People with heads need not apply.

Thursday, February 27, 2003
Copyright © Las Vegas Mercury

Idiot Box Savant: Yes, I am!

By Andrew Kiraly

The Savant thinks it's time for a reality-TV vacation. It's a difficult parting. I've stood by the trend through its ups and downs, endured its tantrums, humored its whims, and remained at its side through its darkest hours, i.e., that total-bullshit bait-and-switch "Joe Millionaire" episode that was all flashback and recap. What a crock that was. I was so appalled, in protest I watched the dreaded Criterion Collection Rashomon DVD that had been assaulting me for days from the coffee table with stamina-sapping you-should-try-to-culture-yourself-or-at-least-watch-the-first-15-minutes-so-you-can-name-drop-Kurosawa-at-those-parties-you-never-go-to beams. Energy...drained..must...reach cupboard...four pounds of Girl Scout Friendship Circles only hope of salvation...

But seeing "Are You Hot? The Search for America's Sexiest People" (ABC, Thursdays, 8 p.m.) convinced me that a little break from reality TV was definitely in order. Not because the show's bad. Rather, because the show's so good--so luridly, wantonly, emptily good--that my brain's pleasure sacs threaten to explode from the dopamine overload. And that's a kind of bloating that no amount of commercials with gauzy-looking women pensively walking on beaches can cure.

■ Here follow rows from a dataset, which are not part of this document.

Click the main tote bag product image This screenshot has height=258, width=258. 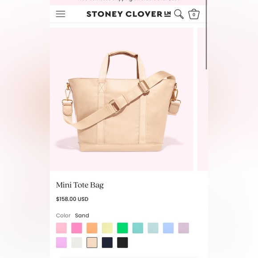tap(121, 99)
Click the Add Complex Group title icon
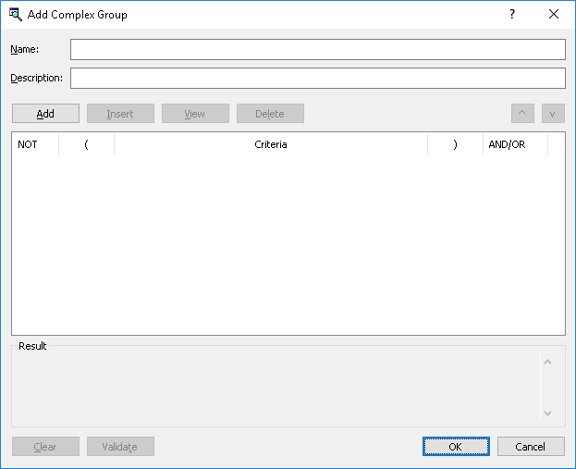Screen dimensions: 576x469 15,15
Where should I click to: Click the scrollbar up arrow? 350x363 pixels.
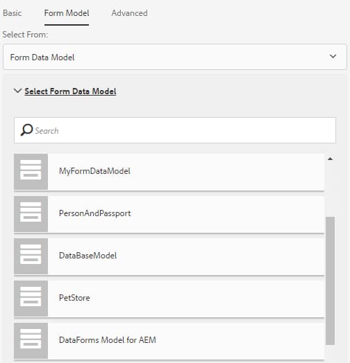point(330,159)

Yeah, it's that good. "Are You Hot?" is a delightfully loathsome little distillation of our culture's obsession about appearance, which includes, but is not limited to, having big boobs, manly pecs, great buns, nice legs, tight ass and general, all-around hot, spicy meathood. That said, ugly sensitive people are advised to avoid "Are You Hot?" and spend Thursday nights rereading their favorite holistic living magazine.

The setup is simple: Three judges--Rachel Hunter, Randolph Duke and Lorenzo Lamas--perform a sort of streamlined, meth-fueled casting call on a fast-moving line of muscly beeftards and bikini-wearing whorelets, judging their faces, bodies and sex appeal. The process is swift, dispassionate and often brutal. "You got the butter, but not the biscuits, honey," Randolph Duke told one lady you can probably find naked on the Internet. "I give you a 7 on the body." Yeah, she tried to play it cool--firing back a line about his receding hairline--but you know she felt burned. I mean, dissed in the looks department by a gay man. Owie!

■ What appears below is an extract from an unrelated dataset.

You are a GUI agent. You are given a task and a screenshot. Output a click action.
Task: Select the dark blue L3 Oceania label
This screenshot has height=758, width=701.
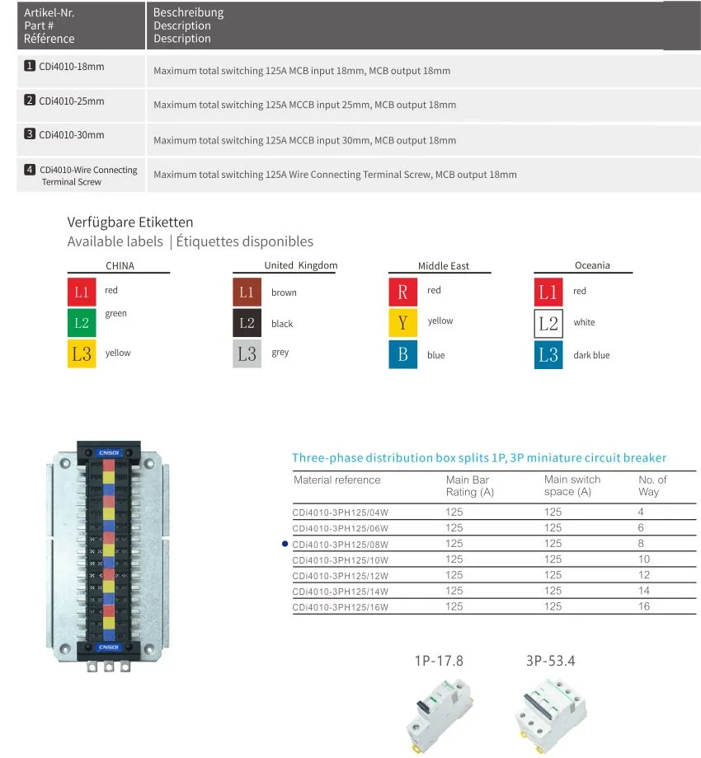pyautogui.click(x=548, y=355)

And that's the perverse fun of the show. I mean, there's nothing better for one's spiritual upkeep than seeing a would-be Calvin Klein model being told his blond, kinked hair is more fruity than Starburst. At first I thought this show would only inflame my deep insecurities about my manly pecs being either not manly or not pectoral enough, but "Are You Hot?" made me realize it's all relative. I mean, some of these people break into tears backstage 'cause they were told they were too skinny, lacked cleavage or didn't have a "cute tummy." It moved me to a reflective moment of sobering self-acceptance, and today I'm proud to say I love and accept my TV-nourished, Tastykake-fed man-tits, as well as the part between my shoulder blades that, when squeezed, makes it look like my back has an ass.

Besides, who are these people to judge? Well, okay, they've got grounds. Former swimsuit model Rachel Hunter is pretty hot, though she seems like she's in a Xanax fog the whole time; Randolph Duke has a cool, slimy, over-coiffed villain thing going; and Lorenzo Lamas is still my standard by which to judge wrongly accused men on the run from the law on motorcycles.

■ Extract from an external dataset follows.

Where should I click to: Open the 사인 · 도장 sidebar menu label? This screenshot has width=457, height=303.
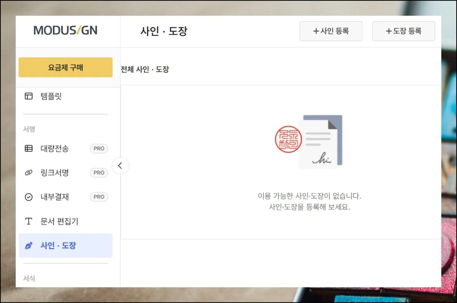[x=58, y=246]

But Lorenzo has got to ease up on the mack. At every woman who tottles out on stage, he leers and goes, "Hi there, [woman's name said with smoldering relish]." One woman got him so excited, he actually told her, "I've got a burrito cooking down south, and it's almost ready."

Whoa, man! Save it for your future gay-for-pay Cinemax soft-porn career. Otherwise, "Are You Hot?" rules. My pleasure sacs concur!